Information shown:
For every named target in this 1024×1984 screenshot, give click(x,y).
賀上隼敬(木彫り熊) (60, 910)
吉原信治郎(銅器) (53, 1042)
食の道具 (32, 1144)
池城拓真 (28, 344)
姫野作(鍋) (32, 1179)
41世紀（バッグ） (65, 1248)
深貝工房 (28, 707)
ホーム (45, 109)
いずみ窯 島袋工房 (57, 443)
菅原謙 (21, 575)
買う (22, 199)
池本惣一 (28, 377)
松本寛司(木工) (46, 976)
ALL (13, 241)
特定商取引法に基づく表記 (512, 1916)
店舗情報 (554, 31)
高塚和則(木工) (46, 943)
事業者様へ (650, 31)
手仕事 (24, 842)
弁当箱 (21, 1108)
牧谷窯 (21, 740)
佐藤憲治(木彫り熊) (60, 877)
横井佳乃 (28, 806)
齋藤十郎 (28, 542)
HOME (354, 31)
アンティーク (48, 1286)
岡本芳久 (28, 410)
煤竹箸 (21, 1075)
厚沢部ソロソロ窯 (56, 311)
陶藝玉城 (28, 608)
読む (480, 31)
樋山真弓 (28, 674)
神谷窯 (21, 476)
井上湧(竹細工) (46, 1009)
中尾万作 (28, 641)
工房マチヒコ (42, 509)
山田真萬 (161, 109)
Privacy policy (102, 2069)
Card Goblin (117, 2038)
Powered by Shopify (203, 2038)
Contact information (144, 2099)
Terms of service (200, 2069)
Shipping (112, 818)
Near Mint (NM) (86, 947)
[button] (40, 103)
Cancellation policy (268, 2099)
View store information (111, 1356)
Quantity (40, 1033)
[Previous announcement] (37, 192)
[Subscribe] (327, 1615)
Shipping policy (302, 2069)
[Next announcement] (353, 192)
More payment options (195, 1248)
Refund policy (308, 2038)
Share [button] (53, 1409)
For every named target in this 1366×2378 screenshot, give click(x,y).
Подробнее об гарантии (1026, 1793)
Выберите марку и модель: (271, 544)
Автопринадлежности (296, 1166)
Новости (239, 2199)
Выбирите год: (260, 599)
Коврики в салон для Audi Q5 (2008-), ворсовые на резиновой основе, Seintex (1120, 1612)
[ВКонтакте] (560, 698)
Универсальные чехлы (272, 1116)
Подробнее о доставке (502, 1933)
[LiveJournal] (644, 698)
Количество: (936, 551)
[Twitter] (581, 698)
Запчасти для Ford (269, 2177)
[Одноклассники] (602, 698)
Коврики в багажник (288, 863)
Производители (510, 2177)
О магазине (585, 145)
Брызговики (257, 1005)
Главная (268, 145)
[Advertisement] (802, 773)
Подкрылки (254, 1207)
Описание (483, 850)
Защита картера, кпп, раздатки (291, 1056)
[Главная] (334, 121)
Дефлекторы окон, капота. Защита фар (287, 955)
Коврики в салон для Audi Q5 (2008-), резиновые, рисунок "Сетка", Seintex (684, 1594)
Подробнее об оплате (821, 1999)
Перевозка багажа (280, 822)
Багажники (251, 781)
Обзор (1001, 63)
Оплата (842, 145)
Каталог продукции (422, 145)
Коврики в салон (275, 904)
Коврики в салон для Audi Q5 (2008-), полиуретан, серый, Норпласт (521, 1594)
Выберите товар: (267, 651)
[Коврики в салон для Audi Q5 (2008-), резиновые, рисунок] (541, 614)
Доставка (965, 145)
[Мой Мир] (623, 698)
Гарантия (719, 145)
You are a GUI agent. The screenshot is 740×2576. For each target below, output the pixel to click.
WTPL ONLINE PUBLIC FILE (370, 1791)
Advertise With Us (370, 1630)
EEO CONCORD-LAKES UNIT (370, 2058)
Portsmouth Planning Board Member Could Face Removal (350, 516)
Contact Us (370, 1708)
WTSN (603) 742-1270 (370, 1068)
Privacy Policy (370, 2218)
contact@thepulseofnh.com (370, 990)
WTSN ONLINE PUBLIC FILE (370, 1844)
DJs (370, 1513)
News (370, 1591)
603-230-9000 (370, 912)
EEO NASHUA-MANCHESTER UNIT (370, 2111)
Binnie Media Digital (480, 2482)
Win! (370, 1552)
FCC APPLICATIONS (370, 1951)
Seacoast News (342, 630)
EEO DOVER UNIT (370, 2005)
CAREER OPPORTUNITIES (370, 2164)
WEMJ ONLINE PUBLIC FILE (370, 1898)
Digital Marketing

Problem: Search the material for the string "ONLINE" and return each line that has it.

Solution to the problem:
WTPL ONLINE PUBLIC FILE (370, 1791)
WTSN ONLINE PUBLIC FILE (370, 1844)
WEMJ ONLINE PUBLIC FILE (370, 1898)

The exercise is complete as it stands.